Schools have slowly been opening to more students this week but with no ‘clear message’, one Island headteacher has said he does not know what may happen come September.
Almost three months after schools were closed, a small number of pupils are allowed back on-site — at primary level, children cannot be in groups larger than 15 and at secondary schools, only 25 per cent of Year 10 are allowed on the site at any one time.
Vulnerable children and those whose parents are key workers are still given priority to attend school before the other pupils.
The Isle of Wight Council said the safety of pupils and teachers is the number one priority and is asking all schools to follow government guidance.
A spokesperson said: “This guidance currently asks schools to undertake a risk assessment to ascertain how many children they can safely accommodate adopting all the measures in the guidance.
“It states that primary schools should prioritise attendance in the following order: the children of key workers and vulnerable children, Nursery and Reception Year, then Year 1 and then Year 6. If there are any spaces left then they can then offer those to children of other groups.”
However, the level of staffing is an issue raised by many parents — if classes are split, due to social distancing and building capacity, who will teach those unable to fit in the classroom.

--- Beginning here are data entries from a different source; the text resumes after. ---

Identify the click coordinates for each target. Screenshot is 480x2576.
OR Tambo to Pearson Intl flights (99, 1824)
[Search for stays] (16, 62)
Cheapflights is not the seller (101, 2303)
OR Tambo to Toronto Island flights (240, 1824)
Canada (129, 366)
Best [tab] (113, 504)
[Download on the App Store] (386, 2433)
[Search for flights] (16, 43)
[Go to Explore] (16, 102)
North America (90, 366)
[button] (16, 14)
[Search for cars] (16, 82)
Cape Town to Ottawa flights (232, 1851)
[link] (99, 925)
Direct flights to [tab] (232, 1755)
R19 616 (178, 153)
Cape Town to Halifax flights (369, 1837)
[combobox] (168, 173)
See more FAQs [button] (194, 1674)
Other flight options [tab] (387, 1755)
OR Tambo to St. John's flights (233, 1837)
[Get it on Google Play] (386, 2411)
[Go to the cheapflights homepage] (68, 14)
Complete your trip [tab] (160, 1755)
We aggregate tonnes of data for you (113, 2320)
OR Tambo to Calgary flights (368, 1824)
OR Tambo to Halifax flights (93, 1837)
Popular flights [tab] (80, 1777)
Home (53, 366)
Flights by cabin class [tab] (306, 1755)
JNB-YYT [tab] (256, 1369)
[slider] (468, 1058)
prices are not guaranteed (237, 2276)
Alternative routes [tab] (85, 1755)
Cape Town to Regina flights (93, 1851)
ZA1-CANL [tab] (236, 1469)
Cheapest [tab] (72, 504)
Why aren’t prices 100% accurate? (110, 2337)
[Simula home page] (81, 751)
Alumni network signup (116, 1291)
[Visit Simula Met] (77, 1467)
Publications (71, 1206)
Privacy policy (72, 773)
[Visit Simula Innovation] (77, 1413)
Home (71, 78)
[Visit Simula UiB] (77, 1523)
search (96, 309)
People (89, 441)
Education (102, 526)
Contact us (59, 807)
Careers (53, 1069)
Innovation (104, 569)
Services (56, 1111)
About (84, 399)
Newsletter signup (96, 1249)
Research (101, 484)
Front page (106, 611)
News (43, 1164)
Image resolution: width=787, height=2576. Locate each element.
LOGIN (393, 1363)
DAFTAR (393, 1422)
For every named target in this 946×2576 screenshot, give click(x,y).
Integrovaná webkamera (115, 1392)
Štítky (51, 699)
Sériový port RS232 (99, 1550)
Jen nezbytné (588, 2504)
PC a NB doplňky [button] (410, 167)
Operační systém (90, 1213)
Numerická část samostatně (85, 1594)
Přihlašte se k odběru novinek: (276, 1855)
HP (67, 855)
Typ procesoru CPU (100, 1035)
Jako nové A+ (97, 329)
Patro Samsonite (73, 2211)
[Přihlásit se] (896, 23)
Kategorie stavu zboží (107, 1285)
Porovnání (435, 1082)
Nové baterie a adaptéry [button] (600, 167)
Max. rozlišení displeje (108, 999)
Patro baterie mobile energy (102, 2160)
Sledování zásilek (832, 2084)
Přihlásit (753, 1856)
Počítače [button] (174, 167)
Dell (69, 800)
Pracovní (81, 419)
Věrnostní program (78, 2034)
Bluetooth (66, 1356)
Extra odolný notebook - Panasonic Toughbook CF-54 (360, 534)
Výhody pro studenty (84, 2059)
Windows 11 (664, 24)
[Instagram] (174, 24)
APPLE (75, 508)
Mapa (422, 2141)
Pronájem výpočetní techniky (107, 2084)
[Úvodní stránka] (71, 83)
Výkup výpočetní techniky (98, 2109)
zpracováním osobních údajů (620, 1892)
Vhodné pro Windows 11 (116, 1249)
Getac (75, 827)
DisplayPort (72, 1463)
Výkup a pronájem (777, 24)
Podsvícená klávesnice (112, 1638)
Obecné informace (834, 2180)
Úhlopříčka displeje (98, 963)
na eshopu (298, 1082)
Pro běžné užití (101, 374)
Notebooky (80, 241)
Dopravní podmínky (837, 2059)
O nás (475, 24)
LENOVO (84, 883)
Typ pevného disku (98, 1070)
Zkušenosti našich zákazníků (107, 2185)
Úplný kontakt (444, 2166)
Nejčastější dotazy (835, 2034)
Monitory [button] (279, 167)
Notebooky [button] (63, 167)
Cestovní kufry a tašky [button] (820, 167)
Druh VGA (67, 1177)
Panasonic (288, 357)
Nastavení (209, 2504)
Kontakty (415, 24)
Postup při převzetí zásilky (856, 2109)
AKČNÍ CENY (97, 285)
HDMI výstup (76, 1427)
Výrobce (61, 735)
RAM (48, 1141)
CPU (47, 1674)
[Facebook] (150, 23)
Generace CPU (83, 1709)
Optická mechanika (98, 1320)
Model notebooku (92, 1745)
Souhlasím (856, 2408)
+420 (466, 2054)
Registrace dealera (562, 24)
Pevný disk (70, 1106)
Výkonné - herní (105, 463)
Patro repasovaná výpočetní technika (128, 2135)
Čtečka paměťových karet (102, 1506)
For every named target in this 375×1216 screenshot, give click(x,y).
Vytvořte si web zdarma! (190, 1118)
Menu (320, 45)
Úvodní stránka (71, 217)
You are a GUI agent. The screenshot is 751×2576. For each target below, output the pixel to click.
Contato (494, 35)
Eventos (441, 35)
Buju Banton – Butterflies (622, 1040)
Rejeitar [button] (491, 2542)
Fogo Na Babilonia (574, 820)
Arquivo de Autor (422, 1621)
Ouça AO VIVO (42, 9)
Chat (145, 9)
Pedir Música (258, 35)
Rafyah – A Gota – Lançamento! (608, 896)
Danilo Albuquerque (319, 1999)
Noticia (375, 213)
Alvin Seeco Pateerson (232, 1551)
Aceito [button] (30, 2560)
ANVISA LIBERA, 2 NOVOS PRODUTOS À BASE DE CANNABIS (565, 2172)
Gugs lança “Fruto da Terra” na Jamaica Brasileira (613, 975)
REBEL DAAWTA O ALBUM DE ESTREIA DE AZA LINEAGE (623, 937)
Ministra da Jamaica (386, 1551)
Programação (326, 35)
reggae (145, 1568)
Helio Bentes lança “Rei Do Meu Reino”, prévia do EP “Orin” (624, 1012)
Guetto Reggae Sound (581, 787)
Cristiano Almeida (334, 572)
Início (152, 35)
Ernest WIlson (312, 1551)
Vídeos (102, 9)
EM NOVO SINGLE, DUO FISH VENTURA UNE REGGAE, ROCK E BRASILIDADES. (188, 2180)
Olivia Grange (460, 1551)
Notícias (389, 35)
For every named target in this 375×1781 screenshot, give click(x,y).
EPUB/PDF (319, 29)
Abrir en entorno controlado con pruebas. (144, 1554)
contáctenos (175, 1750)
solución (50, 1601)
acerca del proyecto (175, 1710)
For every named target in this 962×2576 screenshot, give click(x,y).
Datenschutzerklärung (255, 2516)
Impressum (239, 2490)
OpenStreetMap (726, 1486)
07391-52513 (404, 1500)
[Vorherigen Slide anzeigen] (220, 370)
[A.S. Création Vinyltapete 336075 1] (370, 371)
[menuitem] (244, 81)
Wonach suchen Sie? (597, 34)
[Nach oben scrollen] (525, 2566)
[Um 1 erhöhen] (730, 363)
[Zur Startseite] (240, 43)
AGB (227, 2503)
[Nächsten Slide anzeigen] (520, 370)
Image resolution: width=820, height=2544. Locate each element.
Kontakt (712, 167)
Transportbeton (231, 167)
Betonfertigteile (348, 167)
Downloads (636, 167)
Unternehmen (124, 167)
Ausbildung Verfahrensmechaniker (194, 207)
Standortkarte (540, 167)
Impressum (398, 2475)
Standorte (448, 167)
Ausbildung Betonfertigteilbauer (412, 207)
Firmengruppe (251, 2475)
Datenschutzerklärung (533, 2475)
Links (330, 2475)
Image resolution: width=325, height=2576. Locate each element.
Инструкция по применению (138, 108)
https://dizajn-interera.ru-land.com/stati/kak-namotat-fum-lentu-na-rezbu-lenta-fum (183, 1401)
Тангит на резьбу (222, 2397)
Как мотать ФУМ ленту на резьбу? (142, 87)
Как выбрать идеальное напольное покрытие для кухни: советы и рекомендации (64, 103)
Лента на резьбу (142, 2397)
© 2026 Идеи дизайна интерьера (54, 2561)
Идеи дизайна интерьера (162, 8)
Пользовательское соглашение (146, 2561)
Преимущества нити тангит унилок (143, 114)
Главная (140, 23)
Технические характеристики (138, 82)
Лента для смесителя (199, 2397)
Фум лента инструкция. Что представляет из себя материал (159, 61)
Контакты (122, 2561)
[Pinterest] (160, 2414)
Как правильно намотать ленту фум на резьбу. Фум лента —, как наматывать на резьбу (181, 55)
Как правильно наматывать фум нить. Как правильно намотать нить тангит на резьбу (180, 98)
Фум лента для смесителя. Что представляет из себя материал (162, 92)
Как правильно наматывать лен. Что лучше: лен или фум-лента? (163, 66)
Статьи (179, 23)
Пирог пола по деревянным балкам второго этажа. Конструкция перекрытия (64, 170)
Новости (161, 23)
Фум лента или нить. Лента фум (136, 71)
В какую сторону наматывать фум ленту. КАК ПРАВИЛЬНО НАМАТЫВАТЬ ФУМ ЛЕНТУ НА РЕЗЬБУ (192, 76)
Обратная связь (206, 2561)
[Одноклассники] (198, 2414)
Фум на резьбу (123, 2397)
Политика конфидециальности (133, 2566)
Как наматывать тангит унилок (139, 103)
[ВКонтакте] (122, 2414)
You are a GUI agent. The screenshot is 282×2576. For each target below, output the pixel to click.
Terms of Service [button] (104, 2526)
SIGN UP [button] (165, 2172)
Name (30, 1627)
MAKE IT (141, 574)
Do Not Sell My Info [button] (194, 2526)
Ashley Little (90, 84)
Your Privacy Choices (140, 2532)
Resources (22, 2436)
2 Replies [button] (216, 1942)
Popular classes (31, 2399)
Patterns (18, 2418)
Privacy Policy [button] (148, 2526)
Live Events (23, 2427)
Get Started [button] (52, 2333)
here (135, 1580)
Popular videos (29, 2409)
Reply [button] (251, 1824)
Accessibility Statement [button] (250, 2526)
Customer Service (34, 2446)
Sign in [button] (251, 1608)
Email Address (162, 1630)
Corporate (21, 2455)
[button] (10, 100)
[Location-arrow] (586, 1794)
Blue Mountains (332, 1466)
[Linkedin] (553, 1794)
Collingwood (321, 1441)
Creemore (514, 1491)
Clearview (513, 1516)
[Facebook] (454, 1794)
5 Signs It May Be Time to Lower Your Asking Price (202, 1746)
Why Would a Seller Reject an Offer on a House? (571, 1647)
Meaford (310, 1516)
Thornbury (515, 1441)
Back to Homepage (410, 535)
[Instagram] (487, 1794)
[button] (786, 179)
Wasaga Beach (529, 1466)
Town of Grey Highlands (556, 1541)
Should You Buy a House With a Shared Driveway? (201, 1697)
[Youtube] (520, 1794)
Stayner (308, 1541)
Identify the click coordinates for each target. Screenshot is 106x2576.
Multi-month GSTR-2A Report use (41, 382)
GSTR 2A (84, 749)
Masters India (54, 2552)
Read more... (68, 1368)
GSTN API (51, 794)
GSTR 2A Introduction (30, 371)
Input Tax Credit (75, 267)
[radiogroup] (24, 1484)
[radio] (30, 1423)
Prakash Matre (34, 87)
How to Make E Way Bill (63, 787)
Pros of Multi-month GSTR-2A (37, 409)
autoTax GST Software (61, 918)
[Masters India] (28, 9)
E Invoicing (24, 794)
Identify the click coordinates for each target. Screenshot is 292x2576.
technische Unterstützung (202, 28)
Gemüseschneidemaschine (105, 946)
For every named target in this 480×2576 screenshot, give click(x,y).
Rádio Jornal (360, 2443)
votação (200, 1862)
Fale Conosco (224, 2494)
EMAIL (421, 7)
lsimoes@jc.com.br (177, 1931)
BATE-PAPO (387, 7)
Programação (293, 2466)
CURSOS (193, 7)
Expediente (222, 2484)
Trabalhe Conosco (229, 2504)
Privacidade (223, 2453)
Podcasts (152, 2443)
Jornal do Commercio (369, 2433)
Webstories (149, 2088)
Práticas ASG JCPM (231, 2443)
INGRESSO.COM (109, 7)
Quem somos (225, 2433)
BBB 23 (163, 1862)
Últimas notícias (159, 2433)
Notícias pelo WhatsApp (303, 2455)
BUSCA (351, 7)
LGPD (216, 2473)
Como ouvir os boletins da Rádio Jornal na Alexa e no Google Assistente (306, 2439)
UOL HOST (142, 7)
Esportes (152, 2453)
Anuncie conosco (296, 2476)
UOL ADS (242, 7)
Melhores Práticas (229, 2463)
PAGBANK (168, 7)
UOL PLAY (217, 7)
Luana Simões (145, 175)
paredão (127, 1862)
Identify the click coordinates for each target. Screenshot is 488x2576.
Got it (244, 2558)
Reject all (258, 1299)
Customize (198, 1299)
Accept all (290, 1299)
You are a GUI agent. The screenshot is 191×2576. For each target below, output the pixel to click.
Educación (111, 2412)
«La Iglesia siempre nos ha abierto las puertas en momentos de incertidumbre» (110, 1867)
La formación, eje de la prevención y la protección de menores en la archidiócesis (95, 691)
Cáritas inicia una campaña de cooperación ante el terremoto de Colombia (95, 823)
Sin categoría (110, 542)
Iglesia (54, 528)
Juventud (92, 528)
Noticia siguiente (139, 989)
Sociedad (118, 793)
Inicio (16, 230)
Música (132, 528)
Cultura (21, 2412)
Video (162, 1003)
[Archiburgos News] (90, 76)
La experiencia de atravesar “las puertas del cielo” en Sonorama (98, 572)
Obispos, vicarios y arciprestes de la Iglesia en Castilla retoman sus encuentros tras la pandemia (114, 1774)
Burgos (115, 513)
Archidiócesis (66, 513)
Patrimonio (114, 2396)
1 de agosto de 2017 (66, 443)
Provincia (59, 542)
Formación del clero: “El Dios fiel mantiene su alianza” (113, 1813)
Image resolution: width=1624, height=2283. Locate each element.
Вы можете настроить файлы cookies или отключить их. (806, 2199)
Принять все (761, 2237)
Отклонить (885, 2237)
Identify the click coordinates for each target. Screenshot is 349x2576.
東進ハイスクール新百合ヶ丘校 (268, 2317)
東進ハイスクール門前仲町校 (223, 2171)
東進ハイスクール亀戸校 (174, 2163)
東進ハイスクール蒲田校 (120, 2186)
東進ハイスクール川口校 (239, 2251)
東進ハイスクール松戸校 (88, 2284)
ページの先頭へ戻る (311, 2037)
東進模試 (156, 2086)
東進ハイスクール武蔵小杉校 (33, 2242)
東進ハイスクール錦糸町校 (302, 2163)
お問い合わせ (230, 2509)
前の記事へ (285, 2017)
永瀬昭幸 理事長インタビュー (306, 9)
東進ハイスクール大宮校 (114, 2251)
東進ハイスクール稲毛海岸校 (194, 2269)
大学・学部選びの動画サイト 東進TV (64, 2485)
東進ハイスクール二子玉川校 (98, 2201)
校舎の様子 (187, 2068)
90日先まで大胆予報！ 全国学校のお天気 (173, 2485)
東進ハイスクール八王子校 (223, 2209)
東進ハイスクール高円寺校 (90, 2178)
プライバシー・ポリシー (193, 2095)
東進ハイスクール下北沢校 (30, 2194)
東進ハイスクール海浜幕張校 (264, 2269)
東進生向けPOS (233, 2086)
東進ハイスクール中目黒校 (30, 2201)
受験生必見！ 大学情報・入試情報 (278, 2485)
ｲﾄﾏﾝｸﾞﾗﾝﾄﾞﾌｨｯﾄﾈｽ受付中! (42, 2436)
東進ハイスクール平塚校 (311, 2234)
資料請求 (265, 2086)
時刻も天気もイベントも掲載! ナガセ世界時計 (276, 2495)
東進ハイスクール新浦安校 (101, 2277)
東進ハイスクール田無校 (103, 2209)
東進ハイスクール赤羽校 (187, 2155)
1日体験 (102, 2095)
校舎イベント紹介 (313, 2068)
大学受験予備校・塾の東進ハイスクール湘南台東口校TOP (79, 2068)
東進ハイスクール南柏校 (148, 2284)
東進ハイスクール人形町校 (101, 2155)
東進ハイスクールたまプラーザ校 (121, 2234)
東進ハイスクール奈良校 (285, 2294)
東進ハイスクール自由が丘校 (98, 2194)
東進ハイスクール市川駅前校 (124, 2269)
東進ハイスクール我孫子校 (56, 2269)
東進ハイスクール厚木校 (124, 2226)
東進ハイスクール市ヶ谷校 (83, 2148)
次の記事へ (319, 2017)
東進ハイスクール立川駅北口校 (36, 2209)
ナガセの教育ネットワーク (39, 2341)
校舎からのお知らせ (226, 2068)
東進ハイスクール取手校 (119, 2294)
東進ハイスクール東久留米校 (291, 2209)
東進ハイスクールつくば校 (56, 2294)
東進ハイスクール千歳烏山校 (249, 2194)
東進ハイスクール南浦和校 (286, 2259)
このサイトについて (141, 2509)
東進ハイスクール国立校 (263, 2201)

The council spokesperson went on to say: “Children cannot be accommodated in groups larger than 15 though and therefore staffing is a limiting factor. If classes are split in two then twice as many teachers are required for each class.
“Schools have also been asked not to incur additional staffing costs. It is therefore impossible within the current guidance for all primary aged children to safely attend school.”
There have been questions over whether, due to the need for two-metre social distancing, other buildings can be used by schools. But the council say that most recent guidance from the Department for Education (DfE) does not allow community buildings to be used to expand capacity this term.
The spokesperson said: “The council looks forward to receiving clear guidance from the DfE on the anticipated timetable for a full return so that schools can plan for this.”
In secondary schools and higher education facilities, Year 10 and 12s are allowed to be back for face to face contact but not all at once, with schools installing one-way systems, hygiene protocols and social distancing measures.
Headteacher of Cowes Enterprise College, Rachel Kitley, has said it has been a challenge so far but happy to have the pupils back and is proud how the school has coped.
She said: “Under the phased reopening, we have enough space to socially distance, particularly as our building is so open plan meaning we can social distance equally well in teaching spaces and across the school.
“The safety of everyone at our school comes first, so we will continue to look to government and scientific advice when it comes to reopening to all students – but what we have demonstrated so far is that with flexibility, good planning, good organisation and the support of all parties, we can make this work so that children get the education they need and deserve.
“Right now, we are delighted to have our Year 10 pupils back, but we are also looking ahead to the next phase. As long as it is supported by the scientific and medical advice, then we are keen to re-open fully, to all year groups.
“Our number one priority is getting the school running as smoothly as possible under the ‘new normal’. Once we have a clear understanding of what that looks like, we’ll be able to consider the potential next steps, of course continuing to put the safety and wellbeing of staff and pupils at the forefront of any decisions.”
At the Isle of Wight Education Federation (IWEF), all three sites, Carisbrooke and Medina colleges and the Island Sixth Form, at Nodehill, were opened again on Monday (June 15) after moving operations to Medina to limit the number of staff involved.
At Carisbrooke and Medina, there are different times for the groups of students to come in, with staff on a rota for a day, although the number of students going into school is still relatively low.
Matthew Parr-Burman, executive headteacher of the IWEF, has said so far there have been no worries but laid out his concerns for what may happen in the coming months and said a clear message needs to be given by government, ideally before the end of June, before any planning can be done for the start of the next school year.
He said: “For September, there are three scenarios that could happen. A second spike so back to lockdown or everything is back to normal. A more likely scenario is you would be open for half the students.
“But what we are not doing is planning every single scenario – we are pausing a little bit because the government has been so flip-floppy with things.
“They just need to send out a clear message, there doesn’t appear to be much strategy at all and therefore I can’t plan because until I know what the parameters are, it is impossible for me to know.
“My worst-case scenario is at some point in August, the government will say the schools will open in September for this that and the other because at that point I have no time to plan anything. Unless I know before the end of June what it is going to be like for September, what the expectations are, I think we are going to struggle to respond because we need three weeks with staff around.
“Staff are really good and they do respond during the summer holidays but sometimes they don’t, I mean why should they, they are on holiday.”
“I appreciate it is unusual circumstances but all schools are after is a little bit of clarity. Say for example they said to me now we want you to open for 50 per cent of students in September, I could manage that. But not knowing is the hard thing.”